FOX is still the "rouge" network. Despite being patently untrue the image of the network is that they are the risque outsiders that break all the conventional rules. What these rules were I'm not sure. I guess being the first national network to televise "Alien Autopsy" in prime time is breaking the rules, but of taste rather than convention.
So FOX is owned by yet another ruthless international corporation but maintain their street cred by giving Seth McFarlane anything he wants so long as he keeps the fart jokes coming? I enjoy Family Guy as much as the next guy (so long as the next guy isn't some letter-clad frat boy) and I'm a big House fan (not this season) but how can FOX be winning? Thats just not right.
So, what is NBC's answer to this situation? New programs from fresh young talents? How about small run-time series, 6-8 episodes, and seeing if an audience sticks? NOT remaking British or just awful TV shows from decades past? Nope. NBC thinks it will make more money with another Leno show and then possibly cutting back the number of broadcast hours.
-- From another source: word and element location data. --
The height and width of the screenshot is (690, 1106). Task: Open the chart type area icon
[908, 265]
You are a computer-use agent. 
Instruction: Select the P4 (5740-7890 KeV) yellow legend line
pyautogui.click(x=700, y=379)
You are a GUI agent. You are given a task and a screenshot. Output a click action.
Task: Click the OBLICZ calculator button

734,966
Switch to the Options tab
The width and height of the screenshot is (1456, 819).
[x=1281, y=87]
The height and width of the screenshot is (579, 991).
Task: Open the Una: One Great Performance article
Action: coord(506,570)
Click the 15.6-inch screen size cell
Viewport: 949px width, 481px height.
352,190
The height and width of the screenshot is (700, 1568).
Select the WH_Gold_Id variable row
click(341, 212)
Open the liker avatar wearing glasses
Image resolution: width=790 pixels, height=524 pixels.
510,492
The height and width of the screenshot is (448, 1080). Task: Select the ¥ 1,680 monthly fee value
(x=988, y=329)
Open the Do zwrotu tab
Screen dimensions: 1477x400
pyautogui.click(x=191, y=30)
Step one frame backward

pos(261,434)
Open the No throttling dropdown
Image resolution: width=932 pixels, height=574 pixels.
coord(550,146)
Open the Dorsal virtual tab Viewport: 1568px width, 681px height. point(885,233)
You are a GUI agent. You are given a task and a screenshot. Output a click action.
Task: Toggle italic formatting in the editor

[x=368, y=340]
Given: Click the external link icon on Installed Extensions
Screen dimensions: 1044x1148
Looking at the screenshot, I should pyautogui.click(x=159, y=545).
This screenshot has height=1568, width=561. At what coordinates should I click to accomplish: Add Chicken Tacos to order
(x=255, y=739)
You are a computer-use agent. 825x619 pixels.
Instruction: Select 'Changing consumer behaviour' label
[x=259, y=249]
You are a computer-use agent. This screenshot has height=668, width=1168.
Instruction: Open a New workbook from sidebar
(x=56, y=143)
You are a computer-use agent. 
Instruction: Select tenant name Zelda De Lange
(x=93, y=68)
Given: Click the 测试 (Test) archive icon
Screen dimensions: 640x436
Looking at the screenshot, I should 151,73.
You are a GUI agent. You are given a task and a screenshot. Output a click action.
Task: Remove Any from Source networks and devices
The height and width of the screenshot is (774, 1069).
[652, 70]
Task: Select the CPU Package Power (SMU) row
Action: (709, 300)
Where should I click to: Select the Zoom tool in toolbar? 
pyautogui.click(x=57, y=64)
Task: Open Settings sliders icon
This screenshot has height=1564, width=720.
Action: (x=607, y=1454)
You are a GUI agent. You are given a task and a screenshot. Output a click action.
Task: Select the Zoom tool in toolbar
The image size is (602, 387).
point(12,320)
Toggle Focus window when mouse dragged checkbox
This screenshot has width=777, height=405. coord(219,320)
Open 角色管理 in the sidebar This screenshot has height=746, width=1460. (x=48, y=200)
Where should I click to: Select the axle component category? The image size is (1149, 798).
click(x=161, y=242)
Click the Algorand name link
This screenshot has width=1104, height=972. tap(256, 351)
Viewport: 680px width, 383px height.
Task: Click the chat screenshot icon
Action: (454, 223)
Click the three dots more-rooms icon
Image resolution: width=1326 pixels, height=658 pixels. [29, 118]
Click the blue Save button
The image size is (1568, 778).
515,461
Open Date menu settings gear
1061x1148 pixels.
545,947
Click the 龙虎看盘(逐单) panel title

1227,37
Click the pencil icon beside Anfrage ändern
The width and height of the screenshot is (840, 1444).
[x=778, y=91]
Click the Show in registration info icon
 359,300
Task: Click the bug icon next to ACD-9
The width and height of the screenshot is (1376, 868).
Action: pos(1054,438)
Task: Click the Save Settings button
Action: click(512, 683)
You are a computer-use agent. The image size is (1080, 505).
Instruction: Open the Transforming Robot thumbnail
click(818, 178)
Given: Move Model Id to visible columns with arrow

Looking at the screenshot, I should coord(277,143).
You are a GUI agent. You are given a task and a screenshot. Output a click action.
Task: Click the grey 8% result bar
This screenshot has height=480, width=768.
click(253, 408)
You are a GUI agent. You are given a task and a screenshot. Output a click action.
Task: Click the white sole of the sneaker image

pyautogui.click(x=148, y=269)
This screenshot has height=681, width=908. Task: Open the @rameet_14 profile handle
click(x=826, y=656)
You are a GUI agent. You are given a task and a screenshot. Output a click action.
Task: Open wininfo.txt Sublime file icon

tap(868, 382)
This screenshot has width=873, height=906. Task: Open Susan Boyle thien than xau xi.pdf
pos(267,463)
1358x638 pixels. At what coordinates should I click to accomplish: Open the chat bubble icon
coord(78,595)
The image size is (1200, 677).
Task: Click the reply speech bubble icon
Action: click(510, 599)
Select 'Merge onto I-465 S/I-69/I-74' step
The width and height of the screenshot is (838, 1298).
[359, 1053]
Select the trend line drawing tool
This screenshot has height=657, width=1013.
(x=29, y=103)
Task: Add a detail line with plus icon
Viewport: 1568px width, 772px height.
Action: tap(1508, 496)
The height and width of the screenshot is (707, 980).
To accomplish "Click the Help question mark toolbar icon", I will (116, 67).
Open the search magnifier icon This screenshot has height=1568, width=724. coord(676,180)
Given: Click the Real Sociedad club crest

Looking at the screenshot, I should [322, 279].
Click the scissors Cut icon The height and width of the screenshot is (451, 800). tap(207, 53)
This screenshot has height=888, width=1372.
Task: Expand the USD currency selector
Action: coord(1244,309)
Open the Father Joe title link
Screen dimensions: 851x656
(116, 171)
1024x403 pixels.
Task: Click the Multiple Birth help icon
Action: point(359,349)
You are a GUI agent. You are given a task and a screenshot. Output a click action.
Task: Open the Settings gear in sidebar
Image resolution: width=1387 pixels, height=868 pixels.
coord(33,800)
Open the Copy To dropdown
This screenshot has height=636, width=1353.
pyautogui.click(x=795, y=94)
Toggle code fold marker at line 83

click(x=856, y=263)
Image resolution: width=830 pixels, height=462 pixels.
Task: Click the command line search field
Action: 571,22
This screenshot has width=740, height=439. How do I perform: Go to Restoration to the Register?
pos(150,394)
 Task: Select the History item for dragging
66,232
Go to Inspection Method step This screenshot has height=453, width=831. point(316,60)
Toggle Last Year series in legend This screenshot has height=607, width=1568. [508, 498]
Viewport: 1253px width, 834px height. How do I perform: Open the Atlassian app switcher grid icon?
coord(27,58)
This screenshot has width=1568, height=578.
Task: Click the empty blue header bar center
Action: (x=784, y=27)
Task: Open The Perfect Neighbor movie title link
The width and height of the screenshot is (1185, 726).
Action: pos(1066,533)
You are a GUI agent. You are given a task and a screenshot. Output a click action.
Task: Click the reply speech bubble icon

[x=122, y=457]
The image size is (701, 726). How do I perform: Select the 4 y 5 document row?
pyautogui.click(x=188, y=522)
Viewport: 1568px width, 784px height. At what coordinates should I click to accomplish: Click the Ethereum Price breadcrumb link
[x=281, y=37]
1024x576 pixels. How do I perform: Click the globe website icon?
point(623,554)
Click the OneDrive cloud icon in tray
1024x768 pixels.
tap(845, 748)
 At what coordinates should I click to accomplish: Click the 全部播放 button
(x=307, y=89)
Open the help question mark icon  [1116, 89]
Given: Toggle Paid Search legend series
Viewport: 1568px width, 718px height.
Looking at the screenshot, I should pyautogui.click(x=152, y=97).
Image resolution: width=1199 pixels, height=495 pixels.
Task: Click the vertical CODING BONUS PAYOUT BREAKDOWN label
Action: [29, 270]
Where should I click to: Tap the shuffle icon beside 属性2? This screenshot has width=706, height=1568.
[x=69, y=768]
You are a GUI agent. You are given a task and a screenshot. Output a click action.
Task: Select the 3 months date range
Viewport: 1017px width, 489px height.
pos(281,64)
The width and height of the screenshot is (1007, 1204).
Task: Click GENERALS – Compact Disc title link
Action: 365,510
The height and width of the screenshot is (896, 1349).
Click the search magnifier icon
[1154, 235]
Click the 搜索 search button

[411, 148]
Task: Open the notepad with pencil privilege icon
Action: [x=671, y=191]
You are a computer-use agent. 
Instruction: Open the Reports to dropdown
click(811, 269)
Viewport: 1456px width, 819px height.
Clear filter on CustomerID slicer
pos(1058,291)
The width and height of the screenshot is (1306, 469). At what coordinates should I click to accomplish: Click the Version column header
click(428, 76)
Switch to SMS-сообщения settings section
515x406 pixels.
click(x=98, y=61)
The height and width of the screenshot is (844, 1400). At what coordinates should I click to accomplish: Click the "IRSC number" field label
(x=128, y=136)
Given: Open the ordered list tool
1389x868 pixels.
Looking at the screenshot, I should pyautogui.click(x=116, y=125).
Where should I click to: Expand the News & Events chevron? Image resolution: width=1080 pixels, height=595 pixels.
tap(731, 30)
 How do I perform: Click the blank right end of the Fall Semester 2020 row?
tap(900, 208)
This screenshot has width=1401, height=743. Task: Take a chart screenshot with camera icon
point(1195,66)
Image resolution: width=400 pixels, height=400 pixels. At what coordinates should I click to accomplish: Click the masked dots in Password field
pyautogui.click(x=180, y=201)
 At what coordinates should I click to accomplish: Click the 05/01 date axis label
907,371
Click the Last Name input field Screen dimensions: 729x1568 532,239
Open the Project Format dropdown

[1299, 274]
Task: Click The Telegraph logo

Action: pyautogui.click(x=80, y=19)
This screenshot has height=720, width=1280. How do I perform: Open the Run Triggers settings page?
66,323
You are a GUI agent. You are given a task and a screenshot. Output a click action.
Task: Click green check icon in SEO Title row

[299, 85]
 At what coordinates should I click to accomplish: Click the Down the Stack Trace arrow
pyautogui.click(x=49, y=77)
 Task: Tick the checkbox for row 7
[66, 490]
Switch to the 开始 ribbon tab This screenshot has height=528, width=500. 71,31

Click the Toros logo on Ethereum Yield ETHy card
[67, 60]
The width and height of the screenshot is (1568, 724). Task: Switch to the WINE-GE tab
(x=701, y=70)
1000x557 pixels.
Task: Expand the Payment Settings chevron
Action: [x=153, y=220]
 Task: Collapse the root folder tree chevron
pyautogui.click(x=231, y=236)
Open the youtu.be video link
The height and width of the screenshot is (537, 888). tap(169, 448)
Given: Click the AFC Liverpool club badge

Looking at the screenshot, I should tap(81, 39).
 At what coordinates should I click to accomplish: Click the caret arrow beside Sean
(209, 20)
How about making GOOD TV shows? I sit through the commercials, as plentiful as they may be, whenever a new episode of The Office or 30 Rock is on. The viewing public doesn't mind commercials so long as I'm watching something good, and that the commercials do not run along the bottom of my screen during the program.
NBC needs to find its new brand. Just abandon whatever isn't working and start with something new. First step: remind people that NBC is a real place. I couldn't tell you where ABC broadcasts from, or where the network offices of Fox reside but I can tell you that NBC's programming offices are in Rockefeller Center, New York City, New York.
One of the lasting moments of the old Tonight Show with Johnny Carson was, after a week of guest hosting from Don Rickles (and to a certain someone: yes, I'm still talking about Don Rickles) Carson took a camera crew across the hallway to confront Rickles, live on TV, about Johnny's mysteriously broken cigarette box. Traveling cameras were new for a talk show, at the time, and given two great improv comics like Carson and Rickles, it was hilarious.
You still see this sort of thing with Conan O'Brien's show. He will take camera crews around the building, messing with Brian Williams or Al Roker and its always funny. How is this going to happen if NBC moves him out to California?
FOX went rouge and now they dominate the network ratings. NBC needs to find an identity, or at least something good to watch (no, Crusoe doesn't count; neither does Heroes) or risk losing their peacock.